The popularity of ICOs has made it very important for Crypto conducive countries to have a framework in place to protects people from getting scammed by a fraudulent ICO operator. Based on an announcement from Financial Crime Investigation Service (FNTT), the Lithuanian Government has decided to adopt a legal framework which ICOs issuers can follow and use as a guide before launching their project within the country.
FNTT Meet Up
The Lithuanian Government is joining other top-ranking cryptocurrency safe havens in making sure that a legal framework is being put in place to provide adequate oversight of the crypto industry. All authorities involved in this process recently had a meetup to discuss the best possible ways to go about setting this up.
At this meetup, the Financial Crime Investigation Service (FNTT) of the country made a presentation, with the country’s top ranking financial influencers, politicians and the head of state on seat. The presentation by FNTT covers all the threats and potential benefits associated with the Crypto industry.

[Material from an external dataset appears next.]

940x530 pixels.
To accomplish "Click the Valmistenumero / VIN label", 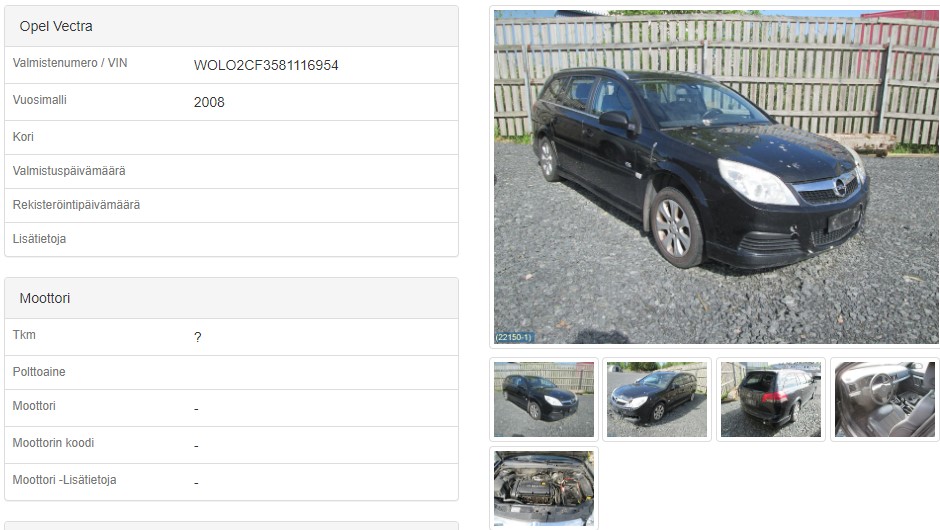I will coord(70,63).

Coming from the director of FNTT, Antonio Mukulsk, is a statement which states that:
“the Financial Crime Investigation Service is advocating for innovation and for innovative technologies, but they should be subject to certain regulatory and control mechanisms”
He also further stated that:
“virtual currency has huge cash flows, but worries about converting them into dollars and euros as quickly as possible, leaving virtual currencies as quickly as possible”
Amount Raised so far from ICOs
So far it has been recorded that about
€500 million has been raised from Lithuanian start-up ICOs, and attendees were cautioned about over-regulated and in turn paralysing the market.
The FNTT as also recommended that the regulations should be in line with the European Parliament’s directive on the matter earlier this year.
More news about the direction which the authorities and everyone involved in decision-making process will be following is expected to start surfacing soon enough.